---------- SELECTED PASSAGE ----------

But how did the procedure identify the log-likelihood of the data given the parameters and model (where the model here is just the statistical distribution being considered)? This is based on the sample likelihood function, which defines how probable each observation is under the candidate parameters \(\boldsymbol{\hat{\theta}}\) and model (e.g., normal distribution). In the case of the normal, which will be our primary focus in SEM (since we generally assume multivariate normality), the likelihood function is relatively straightforward.
More specifically, it is based on the probability density function (pdf) for the distribution, which expresses how likely it is that an observation \(x\) was drawn from a normal distribution having mean \(\mu\) and variance \(\sigma^2\):
\[ f(x|\mu, \sigma^2)= \frac{1}{\sqrt{2 \pi \sigma^2}} e^{-\frac{(x-\mu)^2}{2\sigma^2}} \]
As Enders points out, the value of the pdf is largely governed by the term in the exponent (excluding the constant of 2):
\[ \frac{(x - \mu)^2}{\sigma^2} \] This is called Mahalanobis distance, which a distance measure that quantifies how far \(x\) is from the mean \(\mu\) in standardized units of variance \(\sigma^2\). Thus, it is in the units of a squared z-score. This measure of distance scales up well to multiple variables, facilitating multivariate normal estimation (most of SEM).
Knowing this formula, we can test candidate values for \(\mu\) and \(\sigma^2\) to determine the probability that an observation was drawn from the candidate normal distribution. Let’s start with a candidate distribution with \(\mu = 2\) and \(\sigma^2 = 5\). Note that this is likely to be a bad fit given our population (aka ‘groundtruth’) parameters used in the simulation above. The population has \(\mu = 50\) and \(\sigma^2 = 50\).
Here are the probabilities (computed using the pdf equation above) for the first five observations:
pdf_norm <- function(x, mu, sigma2, log=FALSE) {
v <- (1/sqrt(2*pi*sigma2)) * exp(-(x-mu)^2/(2*sigma2))

---------- SOURCE MATERIAL ----------

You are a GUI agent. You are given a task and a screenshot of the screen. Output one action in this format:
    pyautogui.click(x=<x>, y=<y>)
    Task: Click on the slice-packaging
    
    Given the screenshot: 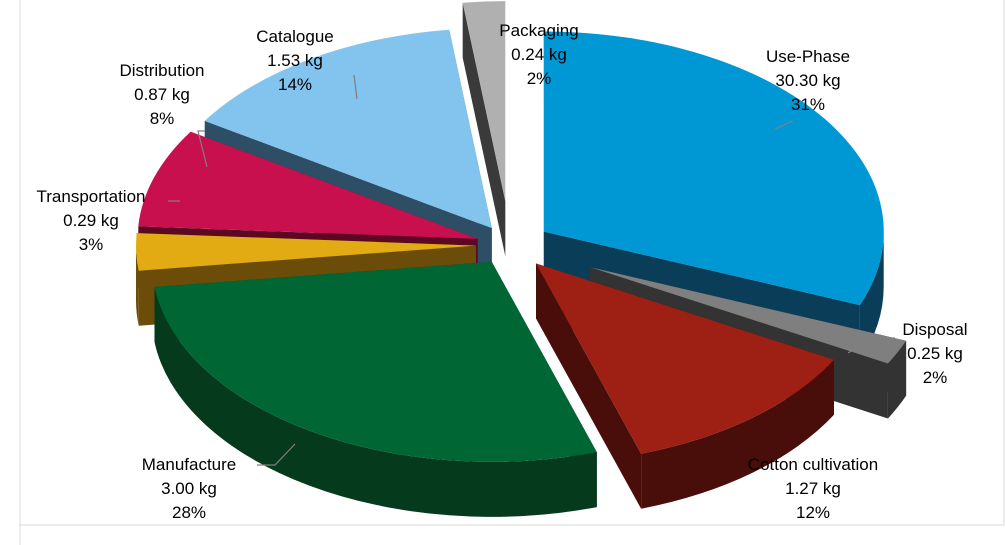 What is the action you would take?
    pyautogui.click(x=484, y=129)
    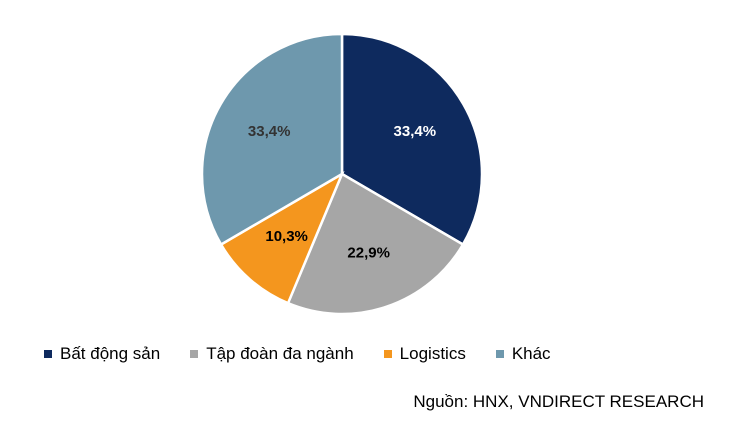 The width and height of the screenshot is (746, 430). What do you see at coordinates (388, 354) in the screenshot?
I see `legend-swatch-logistics` at bounding box center [388, 354].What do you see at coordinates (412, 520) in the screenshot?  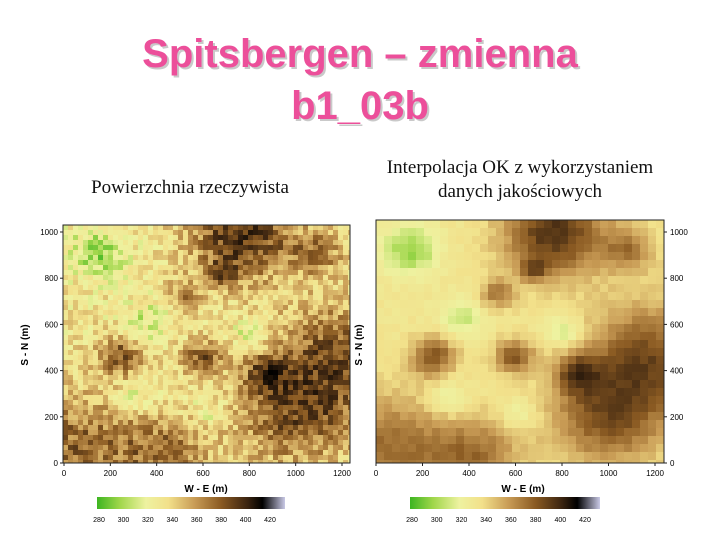 I see `right-colorbar-tick-label: 280` at bounding box center [412, 520].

----------

◆ **DESCRIPTION OF THE TASK**: Copy the passage on the normal likelihood function word for word, from "Knowing this formula, we" up to and including "(1/sqrt(2*pi*sigma2)) * exp(-(x-mu)^2/(2*sigma2))".

◆ **ANSWER TO THE PROBLEM**:
Knowing this formula, we can test candidate values for \(\mu\) and \(\sigma^2\) to determine the probability that an observation was drawn from the candidate normal distribution. Let’s start with a candidate distribution with \(\mu = 2\) and \(\sigma^2 = 5\). Note that this is likely to be a bad fit given our population (aka ‘groundtruth’) parameters used in the simulation above. The population has \(\mu = 50\) and \(\sigma^2 = 50\).
Here are the probabilities (computed using the pdf equation above) for the first five observations:
pdf_norm <- function(x, mu, sigma2, log=FALSE) {
v <- (1/sqrt(2*pi*sigma2)) * exp(-(x-mu)^2/(2*sigma2))